Previous Anduin albums had seen an attempt to balance subdued electronic elements with acoustic instruments and incidental background sound, with each release seeming slightly more confident in this combination than its predecessor, and Stolen Years is no exception. Opener “Behind the Voyeur's Wall of Glass” starts with sonic elements that should be familiar to anybody acquainted with previous Anduin albums – hushed tapping and creaking sounds gradually form a percussive pattern that underpins minimal sweeping synthesizer patterns, but overtop of this, the addition of Jimmy Ghaphery's saxophone gives the song an eerie, film noir edge. [A brief side rant: Almost every write-up I've seen for this album employs some reference to David Lynch. It's as if, every time a saxophone shows up on a song that's at all sinister, the only image that manages to pop into anybody's mind is goddamn Michael Anderson dancing around in a red suit and talking backwards. I know people are trying to come up with some reasonable frame of reference, maybe even attempting to show off their abilities to draw parallels across different forms of media, but come on.] Ghaphery's sax playing pops up on several of the other songs on the album, lending each a visceral quality that's distinct not only from Lee's other work but from legions of other electronic musicians, who either stay away from live instrumentation or incorporate it in ways that seem more clinical and detatched.

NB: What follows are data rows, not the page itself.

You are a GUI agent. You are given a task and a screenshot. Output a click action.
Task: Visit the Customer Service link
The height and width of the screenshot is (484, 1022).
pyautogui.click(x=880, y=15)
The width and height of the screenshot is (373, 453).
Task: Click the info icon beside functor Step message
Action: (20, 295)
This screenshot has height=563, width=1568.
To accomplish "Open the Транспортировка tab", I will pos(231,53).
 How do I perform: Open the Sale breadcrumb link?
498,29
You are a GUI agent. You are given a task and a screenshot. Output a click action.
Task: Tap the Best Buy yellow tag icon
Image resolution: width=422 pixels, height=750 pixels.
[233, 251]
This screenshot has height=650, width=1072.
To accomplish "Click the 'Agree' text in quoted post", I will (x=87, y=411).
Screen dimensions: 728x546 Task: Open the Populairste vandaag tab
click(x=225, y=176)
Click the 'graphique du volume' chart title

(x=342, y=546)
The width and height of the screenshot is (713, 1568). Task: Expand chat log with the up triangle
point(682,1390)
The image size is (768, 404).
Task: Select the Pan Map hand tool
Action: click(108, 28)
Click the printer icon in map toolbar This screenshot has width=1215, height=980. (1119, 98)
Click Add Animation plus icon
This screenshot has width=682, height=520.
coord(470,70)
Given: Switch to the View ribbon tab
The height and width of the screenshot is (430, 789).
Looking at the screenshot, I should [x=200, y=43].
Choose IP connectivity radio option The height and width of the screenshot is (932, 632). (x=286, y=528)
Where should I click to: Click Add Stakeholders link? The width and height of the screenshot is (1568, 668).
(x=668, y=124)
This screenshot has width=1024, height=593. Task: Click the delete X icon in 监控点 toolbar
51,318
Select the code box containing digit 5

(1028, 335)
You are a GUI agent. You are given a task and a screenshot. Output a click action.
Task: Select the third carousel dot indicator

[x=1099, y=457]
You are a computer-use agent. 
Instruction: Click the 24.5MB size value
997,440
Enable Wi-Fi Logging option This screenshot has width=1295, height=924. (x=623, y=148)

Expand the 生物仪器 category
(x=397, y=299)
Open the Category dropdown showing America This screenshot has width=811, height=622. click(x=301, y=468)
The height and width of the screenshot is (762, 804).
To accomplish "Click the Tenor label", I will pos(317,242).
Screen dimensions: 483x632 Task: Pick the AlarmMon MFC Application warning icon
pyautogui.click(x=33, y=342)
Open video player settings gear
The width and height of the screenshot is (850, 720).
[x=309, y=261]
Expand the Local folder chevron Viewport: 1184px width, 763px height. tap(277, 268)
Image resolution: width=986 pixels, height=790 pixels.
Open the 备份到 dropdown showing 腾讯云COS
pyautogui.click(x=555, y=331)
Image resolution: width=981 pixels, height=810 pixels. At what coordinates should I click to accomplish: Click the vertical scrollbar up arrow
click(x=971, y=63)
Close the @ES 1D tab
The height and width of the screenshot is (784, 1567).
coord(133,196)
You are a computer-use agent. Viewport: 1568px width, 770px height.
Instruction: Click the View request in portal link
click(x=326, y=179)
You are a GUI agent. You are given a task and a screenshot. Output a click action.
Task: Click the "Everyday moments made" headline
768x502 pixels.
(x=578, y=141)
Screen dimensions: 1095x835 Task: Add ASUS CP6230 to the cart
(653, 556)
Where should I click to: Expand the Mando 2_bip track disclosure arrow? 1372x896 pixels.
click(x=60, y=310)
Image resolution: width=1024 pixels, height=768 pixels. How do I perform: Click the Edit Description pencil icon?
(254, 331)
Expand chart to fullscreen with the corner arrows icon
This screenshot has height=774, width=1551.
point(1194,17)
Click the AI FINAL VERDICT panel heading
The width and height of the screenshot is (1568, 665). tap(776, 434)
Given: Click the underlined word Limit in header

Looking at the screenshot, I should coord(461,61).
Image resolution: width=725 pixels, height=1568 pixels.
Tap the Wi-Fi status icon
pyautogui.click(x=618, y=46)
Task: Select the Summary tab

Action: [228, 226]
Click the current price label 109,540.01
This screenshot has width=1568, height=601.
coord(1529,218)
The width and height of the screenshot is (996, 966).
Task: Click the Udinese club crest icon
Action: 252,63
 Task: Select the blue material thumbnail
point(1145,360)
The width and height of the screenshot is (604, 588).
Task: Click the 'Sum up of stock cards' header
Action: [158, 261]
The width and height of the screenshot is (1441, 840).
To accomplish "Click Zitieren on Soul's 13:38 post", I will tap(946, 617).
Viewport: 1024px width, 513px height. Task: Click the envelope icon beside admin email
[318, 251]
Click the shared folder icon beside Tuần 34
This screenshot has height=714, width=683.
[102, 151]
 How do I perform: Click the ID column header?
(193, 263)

What Lee achieves with the electronic elements is equally impressive, crafting an atmosphere that doesn't seem to belong to any specific era. Some of the synthesizer patterns don't sound far from Vangelis or Popul Vuh, but with a more focused, less grandiose quality. The songs aren't especially harmonically active, but they're too concise to fall in with ambient music's more drone-influenced fringes. And while some of the rhythmic elements bear a similarity to glitchier electronic music, there's an inviting warmth even to the album's darkest songs that separates it from the work of legions of other laptop knob-twiddlers and button-pushers. It may be the incorporation of acoustic instruments, or it may be the use of background sound that sends the listener into a sort of psychoacoustic hole in which the snippets of ambient (not as in the genre term) sound form a cohesive environmental portrait that helps the music evoke a sense of place. Regardless of the exact root, it's a compelling middle ground that doesn't align it too closely with any particular sub-genre of electronic music, allowing it to stand on its own considerable merits.